The festival is offering 15 outdoor performances of William Shakespeare’s All’s Well That Ends Well at the Horticulture Centre of the Pacific and Esquimalt Gorge Park. Both are relatively new sites for the festival — Horticulture Centre of the Pacific debuted in 2021, while Esquimalt Gorge Park, in partnership with the Township Community Arts Council of Esquimalt, was used for the first time last year — but have much to offer COVID-vulnerable audience members during its 32nd edition.
“We’re still providing a distance-seating option for people, and we’ve had some uptake on that. People appreciate having a little space. We’re in a different phase of COVID, but it’s still out there. It’s still a significant health risk.”
Though the outdoor festival was among the best-suited to navigate the pandemic, it faced trouble like any other performing arts company. The 2020 edition was cancelled and a smaller version was presented in 2021, with reduced seating. The festival was scaled back from two productions to one in 2022, where it remains in 2023.

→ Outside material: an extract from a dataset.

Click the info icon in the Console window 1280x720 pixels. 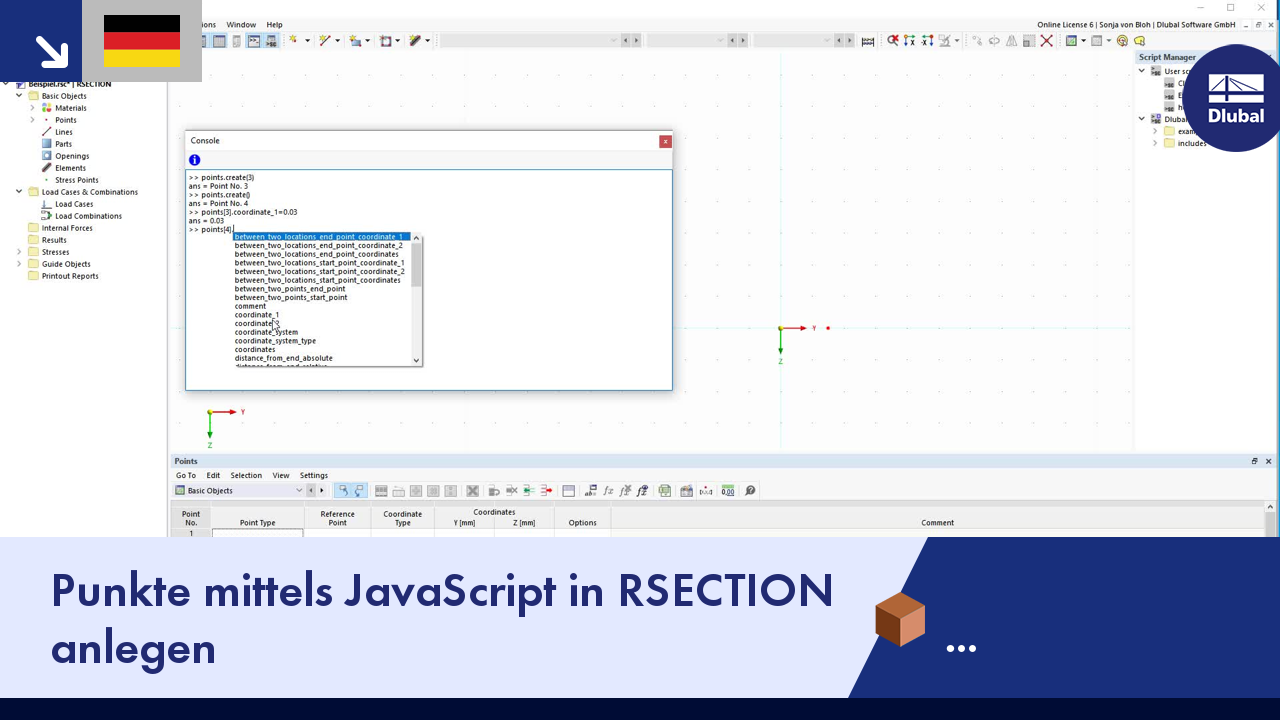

All’s Well That Ends Well is directed by Jemma Alix Levy, an associate professor of theatre at a small liberal arts college in Virginia. Pickett said she wanted someone with the requisite touch to tackle Shakespeare’s dark comedy: All’s Well That Ends Well is one of his so-named “problem plays,” a grouping of unpopular work at the time, which today poses complex ethical dilemmas.
Of the 38 plays William Shakespeare wrote, Pickett said less than 10 are part of his classic canon; more than two dozen are somewhat obscure. All’s Well That Ends Well falls into the latter camp, which is where the experience of the Julliard-trained Levy (who has her master’s degree in Shakespeare from The American Shakespeare Center) was of great value.

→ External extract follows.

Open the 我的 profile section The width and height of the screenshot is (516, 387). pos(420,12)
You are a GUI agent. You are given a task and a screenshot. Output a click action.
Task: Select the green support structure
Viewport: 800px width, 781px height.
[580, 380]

“As a director, I wasn’t sure how to approach it,” Pickett said. “But Jema said that play was on her list of plays she always wanted to direct. It’s exciting when a director is really interested.”
The subject matter, which includes romance, redemption and gender role reversals, has been branded difficult, which Pickett acknowledged. That is an apt example of why she’s decided to hand over the reins to a new artistic director.
“How the festival continues to move forward or change needs to be someone else’s call. It’s likely that next year things will be different.” The search for her replacement is underway, Pickett added.
In a statement issued at the time her departure was made public, the non-profit Victoria Shakespeare Society company said it was hoping to receive applications from those who self-identify and belong to communities that have historically been marginalized and underrepresented, with a move toward “furthering the work of equality, inclusion and dismantling of systemic barriers of racism.”
Underrepresented voices need to be a bigger part of the organization in the future, Pickett said.
“[The festival] still has a lot to learn and a lot of work to do in that area. But we’re moving a good direction.”